- [Exercise aim] The task requires restating, word for word, the lines of the entries below from the one containing "has height=537, width=696." through the final one, both included.

Records from a data source:
↓↓↓
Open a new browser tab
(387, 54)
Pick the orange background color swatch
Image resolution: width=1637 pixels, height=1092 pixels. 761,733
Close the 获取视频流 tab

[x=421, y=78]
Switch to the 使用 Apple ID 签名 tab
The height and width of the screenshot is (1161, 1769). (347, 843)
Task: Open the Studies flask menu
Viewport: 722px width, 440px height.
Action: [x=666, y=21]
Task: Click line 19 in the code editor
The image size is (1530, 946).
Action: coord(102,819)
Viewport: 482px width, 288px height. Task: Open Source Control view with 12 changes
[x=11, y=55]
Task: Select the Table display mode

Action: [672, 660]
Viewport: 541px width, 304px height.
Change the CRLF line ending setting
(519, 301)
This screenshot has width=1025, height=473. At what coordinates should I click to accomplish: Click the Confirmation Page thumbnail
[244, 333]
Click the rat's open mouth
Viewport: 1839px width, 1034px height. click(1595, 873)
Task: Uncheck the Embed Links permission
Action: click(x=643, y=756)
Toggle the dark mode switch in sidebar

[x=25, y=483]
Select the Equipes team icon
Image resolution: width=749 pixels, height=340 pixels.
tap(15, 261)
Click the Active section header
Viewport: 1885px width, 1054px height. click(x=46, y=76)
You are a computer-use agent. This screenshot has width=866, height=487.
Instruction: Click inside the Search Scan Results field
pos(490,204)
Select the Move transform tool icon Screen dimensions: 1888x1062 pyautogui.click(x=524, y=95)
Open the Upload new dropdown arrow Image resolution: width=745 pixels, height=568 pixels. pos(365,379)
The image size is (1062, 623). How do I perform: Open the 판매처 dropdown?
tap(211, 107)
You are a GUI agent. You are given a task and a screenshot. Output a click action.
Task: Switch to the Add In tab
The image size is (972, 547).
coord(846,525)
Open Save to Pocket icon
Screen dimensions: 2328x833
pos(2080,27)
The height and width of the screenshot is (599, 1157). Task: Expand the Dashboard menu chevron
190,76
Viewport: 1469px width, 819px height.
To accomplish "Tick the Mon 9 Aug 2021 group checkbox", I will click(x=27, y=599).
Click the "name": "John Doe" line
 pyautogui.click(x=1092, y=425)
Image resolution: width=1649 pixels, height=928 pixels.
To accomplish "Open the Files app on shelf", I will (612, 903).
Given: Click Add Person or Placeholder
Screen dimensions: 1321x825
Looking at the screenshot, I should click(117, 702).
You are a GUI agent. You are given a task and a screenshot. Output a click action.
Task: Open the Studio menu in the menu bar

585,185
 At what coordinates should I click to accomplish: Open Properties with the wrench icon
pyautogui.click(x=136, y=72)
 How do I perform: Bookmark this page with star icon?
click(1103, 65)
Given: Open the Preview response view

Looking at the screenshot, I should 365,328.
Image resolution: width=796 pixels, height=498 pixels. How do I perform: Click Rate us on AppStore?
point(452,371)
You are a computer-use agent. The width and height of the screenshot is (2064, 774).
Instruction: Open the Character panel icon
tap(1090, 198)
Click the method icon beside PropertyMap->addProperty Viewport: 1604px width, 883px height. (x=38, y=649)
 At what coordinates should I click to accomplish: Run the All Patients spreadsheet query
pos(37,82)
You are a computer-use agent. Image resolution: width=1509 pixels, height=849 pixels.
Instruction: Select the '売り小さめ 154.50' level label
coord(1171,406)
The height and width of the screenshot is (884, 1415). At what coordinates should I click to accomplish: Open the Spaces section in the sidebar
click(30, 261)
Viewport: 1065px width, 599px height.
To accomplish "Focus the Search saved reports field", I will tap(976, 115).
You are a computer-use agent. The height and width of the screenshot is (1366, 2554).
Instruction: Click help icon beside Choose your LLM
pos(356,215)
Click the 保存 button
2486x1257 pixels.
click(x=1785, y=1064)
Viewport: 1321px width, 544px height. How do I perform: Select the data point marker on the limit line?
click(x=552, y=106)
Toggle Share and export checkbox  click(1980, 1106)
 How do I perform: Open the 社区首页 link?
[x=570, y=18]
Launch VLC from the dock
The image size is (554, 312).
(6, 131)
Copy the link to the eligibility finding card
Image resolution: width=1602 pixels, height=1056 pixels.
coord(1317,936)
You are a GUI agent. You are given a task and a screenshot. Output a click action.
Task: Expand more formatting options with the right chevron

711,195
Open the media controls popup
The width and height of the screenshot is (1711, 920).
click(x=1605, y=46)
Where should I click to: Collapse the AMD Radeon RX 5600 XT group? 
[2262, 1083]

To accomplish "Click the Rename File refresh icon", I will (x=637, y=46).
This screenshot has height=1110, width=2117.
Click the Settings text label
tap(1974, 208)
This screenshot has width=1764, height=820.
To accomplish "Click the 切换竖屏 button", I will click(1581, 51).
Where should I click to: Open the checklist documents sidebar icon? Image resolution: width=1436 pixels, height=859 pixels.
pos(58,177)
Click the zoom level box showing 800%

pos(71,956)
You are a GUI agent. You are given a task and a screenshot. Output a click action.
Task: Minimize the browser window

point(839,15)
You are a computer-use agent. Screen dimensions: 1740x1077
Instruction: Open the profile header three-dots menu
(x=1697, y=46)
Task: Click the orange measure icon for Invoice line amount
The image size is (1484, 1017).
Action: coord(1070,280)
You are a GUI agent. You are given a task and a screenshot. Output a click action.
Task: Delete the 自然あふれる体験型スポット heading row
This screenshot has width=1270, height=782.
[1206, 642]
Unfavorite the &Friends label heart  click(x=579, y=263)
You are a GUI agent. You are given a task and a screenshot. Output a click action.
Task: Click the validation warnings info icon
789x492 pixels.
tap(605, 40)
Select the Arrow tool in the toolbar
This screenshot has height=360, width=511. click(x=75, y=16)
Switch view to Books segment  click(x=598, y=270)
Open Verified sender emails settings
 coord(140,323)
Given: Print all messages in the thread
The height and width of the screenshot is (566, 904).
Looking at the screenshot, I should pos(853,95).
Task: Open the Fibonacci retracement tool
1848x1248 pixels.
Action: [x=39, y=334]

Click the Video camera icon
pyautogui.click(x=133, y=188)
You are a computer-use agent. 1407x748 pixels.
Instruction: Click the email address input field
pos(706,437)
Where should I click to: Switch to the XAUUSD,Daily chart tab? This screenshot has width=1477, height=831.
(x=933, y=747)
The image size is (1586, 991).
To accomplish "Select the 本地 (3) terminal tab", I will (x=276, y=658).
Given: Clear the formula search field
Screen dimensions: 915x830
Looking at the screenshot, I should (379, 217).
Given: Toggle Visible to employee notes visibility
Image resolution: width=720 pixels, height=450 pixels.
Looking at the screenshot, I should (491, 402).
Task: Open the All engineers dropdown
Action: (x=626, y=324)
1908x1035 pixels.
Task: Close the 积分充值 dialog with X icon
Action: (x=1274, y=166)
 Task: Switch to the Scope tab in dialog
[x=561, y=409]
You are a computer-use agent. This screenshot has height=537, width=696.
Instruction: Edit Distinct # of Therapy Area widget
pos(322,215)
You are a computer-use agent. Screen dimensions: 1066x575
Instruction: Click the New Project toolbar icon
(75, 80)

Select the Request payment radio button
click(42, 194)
↑↑↑
- [Response area]
You are a computer-use agent. This screenshot has height=537, width=696.
Instruction: Edit Distinct # of Therapy Area widget
pos(322,215)
You are a computer-use agent. Screen dimensions: 1066x575
Instruction: Click the New Project toolbar icon
(75, 80)

Select the Request payment radio button
click(42, 194)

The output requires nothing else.